Stored data:
※
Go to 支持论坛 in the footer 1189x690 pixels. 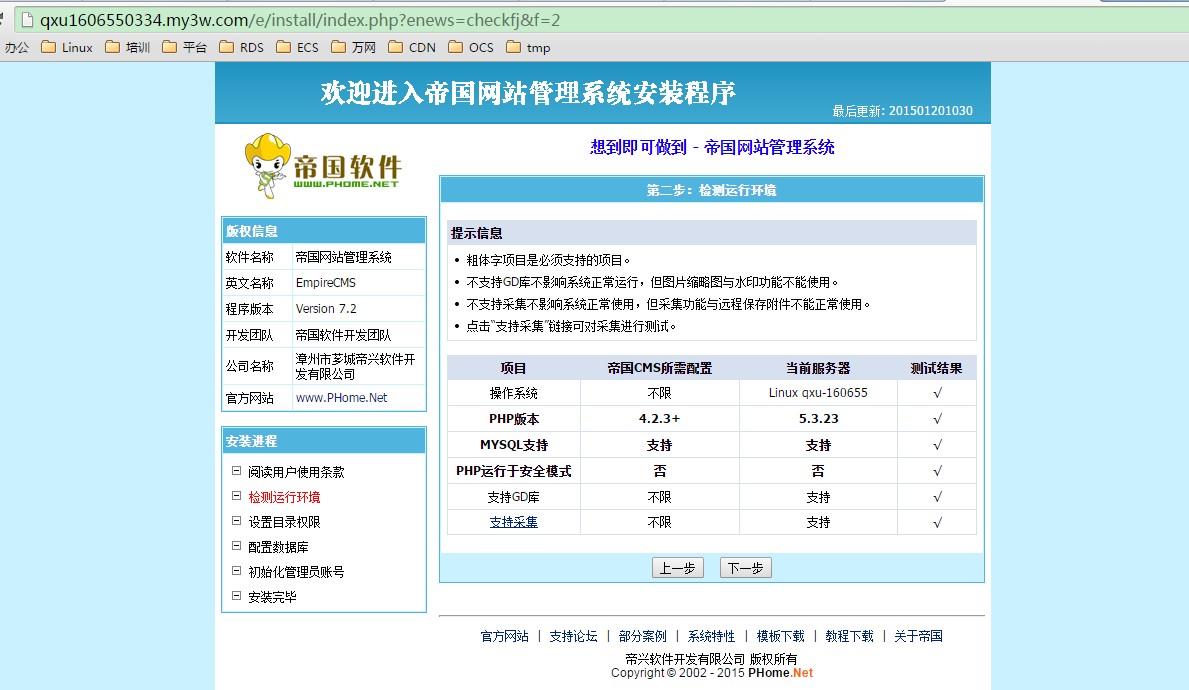click(573, 636)
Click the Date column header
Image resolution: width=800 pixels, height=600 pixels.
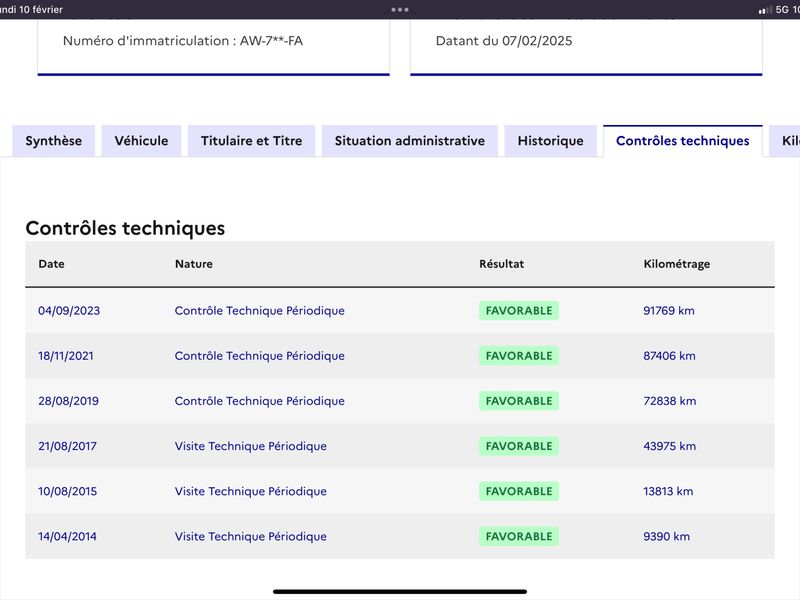[52, 264]
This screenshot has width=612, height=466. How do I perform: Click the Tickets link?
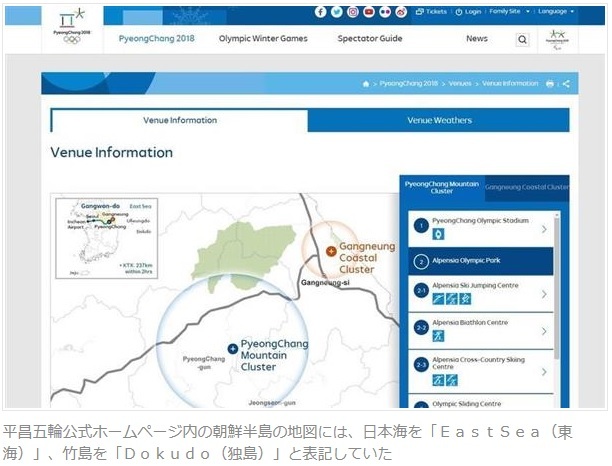(x=432, y=12)
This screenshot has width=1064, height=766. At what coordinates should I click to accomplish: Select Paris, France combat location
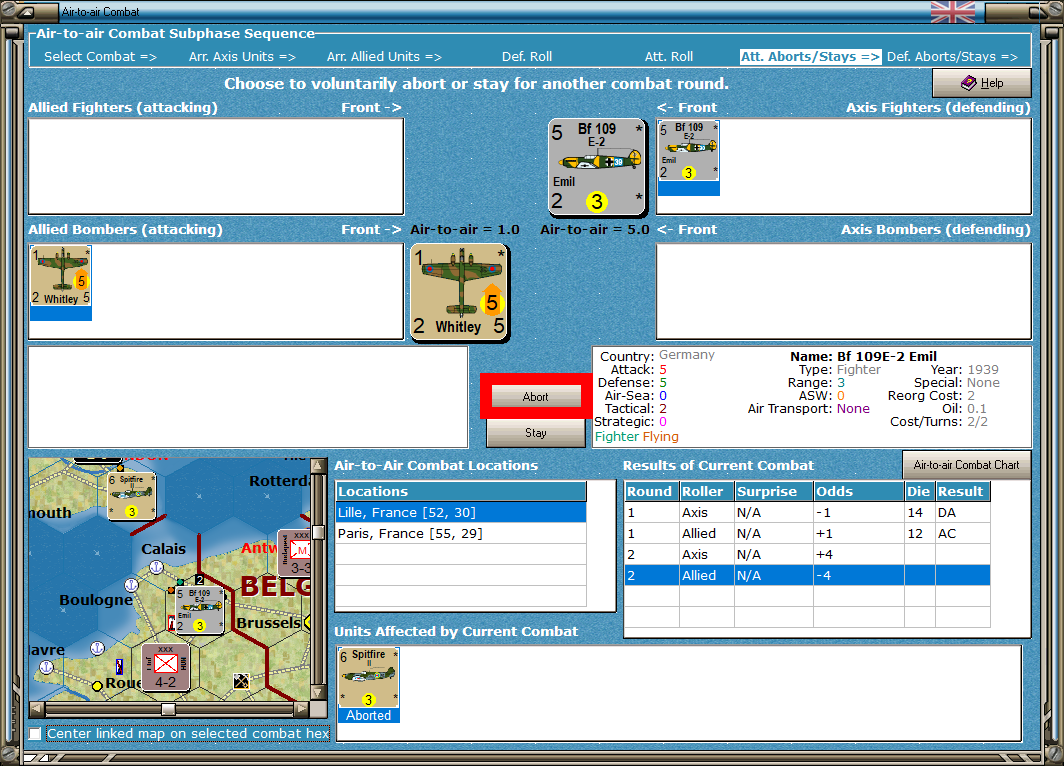tap(410, 534)
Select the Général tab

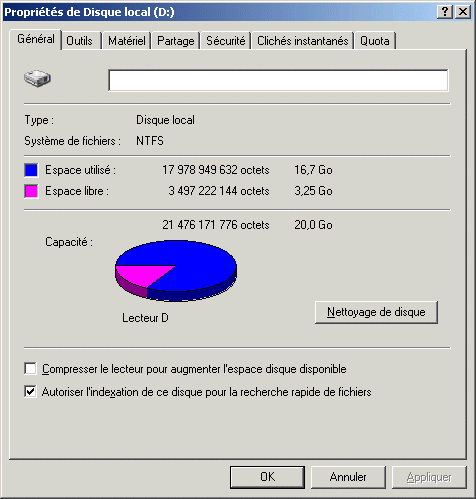36,39
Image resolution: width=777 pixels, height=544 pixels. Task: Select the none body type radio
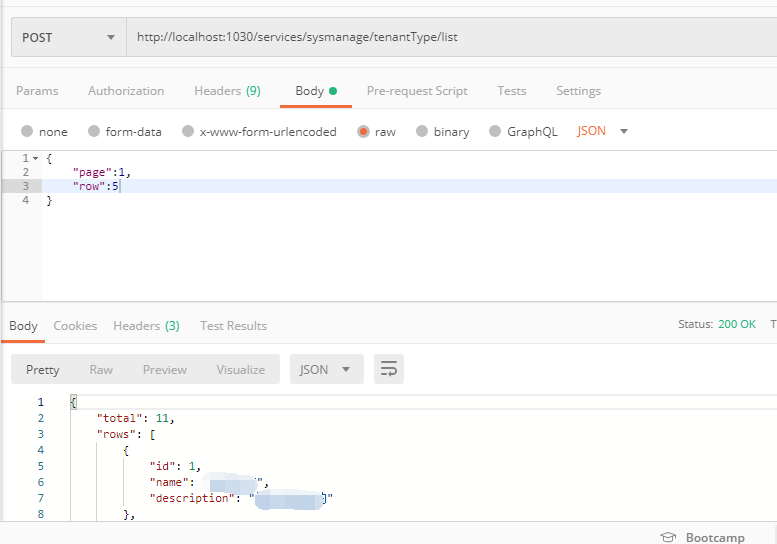pos(28,131)

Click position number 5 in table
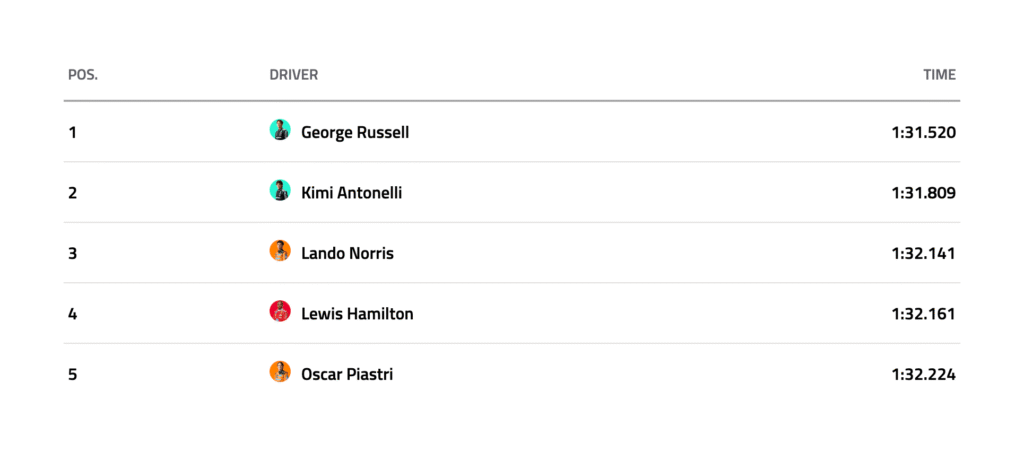(x=72, y=374)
※
§ **PROBLEM STATEMENT**: In the answer, the lines from the one containing "Click the Date column header" to the end of the records above must be written out exactly, both ends included; the pictures must not appear.

§ **RESPONSE BOX**:
Click the Date column header
Image resolution: width=800 pixels, height=600 pixels.
[52, 264]
This screenshot has width=612, height=466. How do I perform: Click the Tickets link?
(x=432, y=12)
This screenshot has width=1064, height=766. At what coordinates should I click to accomplish: Select Paris, France combat location
tap(410, 534)
Select the Général tab

36,39
Image resolution: width=777 pixels, height=544 pixels. Task: Select the none body type radio
pos(28,131)

Click position number 5 in table
(x=72, y=374)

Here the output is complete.